WORK REQUIRED –
Reproduce the entire listing below verbatim.

DATA FOR THIS EXERCISE –
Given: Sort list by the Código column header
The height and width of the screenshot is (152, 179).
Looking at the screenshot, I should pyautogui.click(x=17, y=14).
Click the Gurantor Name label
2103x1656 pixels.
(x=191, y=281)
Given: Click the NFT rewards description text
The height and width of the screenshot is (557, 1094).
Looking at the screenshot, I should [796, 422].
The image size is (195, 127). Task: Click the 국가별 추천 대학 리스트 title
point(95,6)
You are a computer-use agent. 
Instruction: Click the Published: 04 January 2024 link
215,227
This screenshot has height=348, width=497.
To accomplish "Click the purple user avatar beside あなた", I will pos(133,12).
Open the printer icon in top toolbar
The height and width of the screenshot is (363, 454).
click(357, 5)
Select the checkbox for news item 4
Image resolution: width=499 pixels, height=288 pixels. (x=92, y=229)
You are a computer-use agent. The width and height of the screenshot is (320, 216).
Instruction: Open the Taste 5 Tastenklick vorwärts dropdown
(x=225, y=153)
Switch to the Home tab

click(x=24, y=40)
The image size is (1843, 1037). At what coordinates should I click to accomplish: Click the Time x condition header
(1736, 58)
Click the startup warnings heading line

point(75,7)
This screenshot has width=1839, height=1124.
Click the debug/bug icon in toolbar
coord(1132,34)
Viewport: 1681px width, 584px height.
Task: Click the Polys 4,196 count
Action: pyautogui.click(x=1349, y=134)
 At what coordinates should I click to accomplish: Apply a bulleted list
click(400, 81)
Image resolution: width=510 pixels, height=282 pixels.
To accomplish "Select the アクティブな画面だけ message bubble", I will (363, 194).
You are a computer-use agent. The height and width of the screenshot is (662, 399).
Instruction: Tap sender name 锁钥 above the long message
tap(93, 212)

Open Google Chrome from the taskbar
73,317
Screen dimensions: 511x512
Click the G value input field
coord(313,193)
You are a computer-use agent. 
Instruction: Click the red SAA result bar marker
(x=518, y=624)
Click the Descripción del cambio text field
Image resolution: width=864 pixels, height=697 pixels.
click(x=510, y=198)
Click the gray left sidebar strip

ANSWER TO THE EXERCISE –
Given: Sort list by the Código column header
The height and width of the screenshot is (152, 179).
Looking at the screenshot, I should pyautogui.click(x=17, y=14).
Click the Gurantor Name label
2103x1656 pixels.
(x=191, y=281)
Given: Click the NFT rewards description text
The height and width of the screenshot is (557, 1094).
Looking at the screenshot, I should [796, 422].
The image size is (195, 127). Task: Click the 국가별 추천 대학 리스트 title
point(95,6)
You are a computer-use agent. 
Instruction: Click the Published: 04 January 2024 link
215,227
This screenshot has height=348, width=497.
To accomplish "Click the purple user avatar beside あなた", I will pos(133,12).
Open the printer icon in top toolbar
The height and width of the screenshot is (363, 454).
click(357, 5)
Select the checkbox for news item 4
Image resolution: width=499 pixels, height=288 pixels. (x=92, y=229)
You are a computer-use agent. The width and height of the screenshot is (320, 216).
Instruction: Open the Taste 5 Tastenklick vorwärts dropdown
(x=225, y=153)
Switch to the Home tab

click(x=24, y=40)
The image size is (1843, 1037). At what coordinates should I click to accomplish: Click the Time x condition header
(1736, 58)
Click the startup warnings heading line

point(75,7)
This screenshot has width=1839, height=1124.
Click the debug/bug icon in toolbar
coord(1132,34)
Viewport: 1681px width, 584px height.
Task: Click the Polys 4,196 count
Action: pyautogui.click(x=1349, y=134)
 At what coordinates should I click to accomplish: Apply a bulleted list
click(400, 81)
Image resolution: width=510 pixels, height=282 pixels.
To accomplish "Select the アクティブな画面だけ message bubble", I will (363, 194).
You are a computer-use agent. The height and width of the screenshot is (662, 399).
Instruction: Tap sender name 锁钥 above the long message
tap(93, 212)

Open Google Chrome from the taskbar
73,317
Screen dimensions: 511x512
Click the G value input field
coord(313,193)
You are a computer-use agent. 
Instruction: Click the red SAA result bar marker
(x=518, y=624)
Click the Descripción del cambio text field
Image resolution: width=864 pixels, height=697 pixels.
click(x=510, y=198)
Click the gray left sidebar strip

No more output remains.